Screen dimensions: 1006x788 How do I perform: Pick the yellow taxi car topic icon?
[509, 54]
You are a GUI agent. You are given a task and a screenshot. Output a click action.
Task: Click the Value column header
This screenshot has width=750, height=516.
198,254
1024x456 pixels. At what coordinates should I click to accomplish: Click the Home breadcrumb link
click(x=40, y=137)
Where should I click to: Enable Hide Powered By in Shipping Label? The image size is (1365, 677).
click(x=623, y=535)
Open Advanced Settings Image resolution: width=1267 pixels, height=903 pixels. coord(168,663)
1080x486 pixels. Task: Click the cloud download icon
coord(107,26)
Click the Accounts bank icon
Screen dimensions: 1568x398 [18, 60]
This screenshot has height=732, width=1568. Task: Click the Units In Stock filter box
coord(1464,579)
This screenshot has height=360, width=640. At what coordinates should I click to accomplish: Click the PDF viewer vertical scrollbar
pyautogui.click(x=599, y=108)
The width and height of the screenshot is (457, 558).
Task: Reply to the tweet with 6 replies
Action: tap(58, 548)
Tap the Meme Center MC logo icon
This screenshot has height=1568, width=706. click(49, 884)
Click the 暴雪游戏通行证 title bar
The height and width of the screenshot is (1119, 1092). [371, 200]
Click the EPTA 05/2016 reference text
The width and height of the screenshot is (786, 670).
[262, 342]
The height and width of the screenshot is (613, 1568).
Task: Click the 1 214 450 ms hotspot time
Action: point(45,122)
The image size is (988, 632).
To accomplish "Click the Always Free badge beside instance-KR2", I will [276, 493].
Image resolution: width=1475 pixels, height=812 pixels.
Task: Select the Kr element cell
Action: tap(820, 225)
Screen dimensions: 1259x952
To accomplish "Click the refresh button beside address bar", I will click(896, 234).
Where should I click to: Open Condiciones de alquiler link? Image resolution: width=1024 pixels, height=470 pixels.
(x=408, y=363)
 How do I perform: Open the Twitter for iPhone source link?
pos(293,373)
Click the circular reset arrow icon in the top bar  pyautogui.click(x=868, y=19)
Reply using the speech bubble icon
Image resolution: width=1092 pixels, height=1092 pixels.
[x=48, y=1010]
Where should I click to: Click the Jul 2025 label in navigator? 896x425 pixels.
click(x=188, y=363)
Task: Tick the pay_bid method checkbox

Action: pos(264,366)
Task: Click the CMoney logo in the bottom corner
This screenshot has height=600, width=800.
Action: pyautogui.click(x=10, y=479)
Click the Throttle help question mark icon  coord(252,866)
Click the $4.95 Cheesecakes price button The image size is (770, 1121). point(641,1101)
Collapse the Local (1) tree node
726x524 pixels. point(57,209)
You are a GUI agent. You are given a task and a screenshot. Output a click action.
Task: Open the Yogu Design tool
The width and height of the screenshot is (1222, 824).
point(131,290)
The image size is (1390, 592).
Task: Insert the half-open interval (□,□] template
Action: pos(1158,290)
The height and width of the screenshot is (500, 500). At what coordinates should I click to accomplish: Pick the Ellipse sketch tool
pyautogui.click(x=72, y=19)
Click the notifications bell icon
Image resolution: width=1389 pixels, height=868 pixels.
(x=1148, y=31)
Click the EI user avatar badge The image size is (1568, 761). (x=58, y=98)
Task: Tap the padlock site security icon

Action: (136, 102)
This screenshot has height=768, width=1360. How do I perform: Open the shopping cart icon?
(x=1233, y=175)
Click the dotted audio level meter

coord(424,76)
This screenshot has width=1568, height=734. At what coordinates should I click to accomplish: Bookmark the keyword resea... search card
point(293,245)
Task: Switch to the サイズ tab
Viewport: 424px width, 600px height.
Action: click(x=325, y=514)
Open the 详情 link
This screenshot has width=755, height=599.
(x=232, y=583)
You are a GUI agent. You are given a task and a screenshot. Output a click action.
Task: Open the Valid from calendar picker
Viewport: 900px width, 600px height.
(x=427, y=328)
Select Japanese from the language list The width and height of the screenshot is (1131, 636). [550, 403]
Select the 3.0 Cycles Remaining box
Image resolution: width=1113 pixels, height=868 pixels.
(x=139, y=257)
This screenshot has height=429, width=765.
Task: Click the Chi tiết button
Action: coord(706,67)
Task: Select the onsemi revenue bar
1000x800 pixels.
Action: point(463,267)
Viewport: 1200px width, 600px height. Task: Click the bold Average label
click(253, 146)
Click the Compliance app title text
☆ ☆ ☆ ☆ ☆
■ YOUR INSTRUCTIONS: Output each line of the material above. Nothing should differ from the original.

■ SOLUTION:
Screen dimensions: 1006x788 How do I perform: Pick the yellow taxi car topic icon?
[509, 54]
You are a GUI agent. You are given a task and a screenshot. Output a click action.
Task: Click the Value column header
This screenshot has width=750, height=516.
198,254
1024x456 pixels. At what coordinates should I click to accomplish: Click the Home breadcrumb link
click(x=40, y=137)
Where should I click to: Enable Hide Powered By in Shipping Label? The image size is (1365, 677).
click(x=623, y=535)
Open Advanced Settings Image resolution: width=1267 pixels, height=903 pixels. coord(168,663)
1080x486 pixels. Task: Click the cloud download icon
coord(107,26)
Click the Accounts bank icon
Screen dimensions: 1568x398 [18, 60]
This screenshot has height=732, width=1568. Task: Click the Units In Stock filter box
coord(1464,579)
This screenshot has height=360, width=640. At what coordinates should I click to accomplish: Click the PDF viewer vertical scrollbar
pyautogui.click(x=599, y=108)
The width and height of the screenshot is (457, 558).
Task: Reply to the tweet with 6 replies
Action: tap(58, 548)
Tap the Meme Center MC logo icon
This screenshot has height=1568, width=706. click(49, 884)
Click the 暴雪游戏通行证 title bar
The height and width of the screenshot is (1119, 1092). [371, 200]
Click the EPTA 05/2016 reference text
The width and height of the screenshot is (786, 670).
[262, 342]
The height and width of the screenshot is (613, 1568).
Task: Click the 1 214 450 ms hotspot time
Action: point(45,122)
The image size is (988, 632).
To accomplish "Click the Always Free badge beside instance-KR2", I will [276, 493].
Image resolution: width=1475 pixels, height=812 pixels.
Task: Select the Kr element cell
Action: tap(820, 225)
Screen dimensions: 1259x952
To accomplish "Click the refresh button beside address bar", I will click(896, 234).
Where should I click to: Open Condiciones de alquiler link? Image resolution: width=1024 pixels, height=470 pixels.
(x=408, y=363)
 How do I perform: Open the Twitter for iPhone source link?
pos(293,373)
Click the circular reset arrow icon in the top bar  pyautogui.click(x=868, y=19)
Reply using the speech bubble icon
Image resolution: width=1092 pixels, height=1092 pixels.
[x=48, y=1010]
Where should I click to: Click the Jul 2025 label in navigator? 896x425 pixels.
click(x=188, y=363)
Task: Tick the pay_bid method checkbox

Action: pos(264,366)
Task: Click the CMoney logo in the bottom corner
This screenshot has height=600, width=800.
Action: pyautogui.click(x=10, y=479)
Click the Throttle help question mark icon  coord(252,866)
Click the $4.95 Cheesecakes price button The image size is (770, 1121). point(641,1101)
Collapse the Local (1) tree node
726x524 pixels. point(57,209)
You are a GUI agent. You are given a task and a screenshot. Output a click action.
Task: Open the Yogu Design tool
The width and height of the screenshot is (1222, 824).
point(131,290)
The image size is (1390, 592).
Task: Insert the half-open interval (□,□] template
Action: pos(1158,290)
The height and width of the screenshot is (500, 500). At what coordinates should I click to accomplish: Pick the Ellipse sketch tool
pyautogui.click(x=72, y=19)
Click the notifications bell icon
Image resolution: width=1389 pixels, height=868 pixels.
(x=1148, y=31)
Click the EI user avatar badge The image size is (1568, 761). (x=58, y=98)
Task: Tap the padlock site security icon

Action: (136, 102)
This screenshot has height=768, width=1360. How do I perform: Open the shopping cart icon?
(x=1233, y=175)
Click the dotted audio level meter

coord(424,76)
This screenshot has width=1568, height=734. At what coordinates should I click to accomplish: Bookmark the keyword resea... search card
point(293,245)
Task: Switch to the サイズ tab
Viewport: 424px width, 600px height.
Action: click(x=325, y=514)
Open the 详情 link
This screenshot has width=755, height=599.
(x=232, y=583)
You are a GUI agent. You are given a task and a screenshot. Output a click action.
Task: Open the Valid from calendar picker
Viewport: 900px width, 600px height.
(x=427, y=328)
Select Japanese from the language list The width and height of the screenshot is (1131, 636). [550, 403]
Select the 3.0 Cycles Remaining box
Image resolution: width=1113 pixels, height=868 pixels.
(x=139, y=257)
This screenshot has height=429, width=765.
Task: Click the Chi tiết button
Action: coord(706,67)
Task: Select the onsemi revenue bar
1000x800 pixels.
Action: point(463,267)
Viewport: 1200px width, 600px height. Task: Click the bold Average label
click(253, 146)
Click the Compliance app title text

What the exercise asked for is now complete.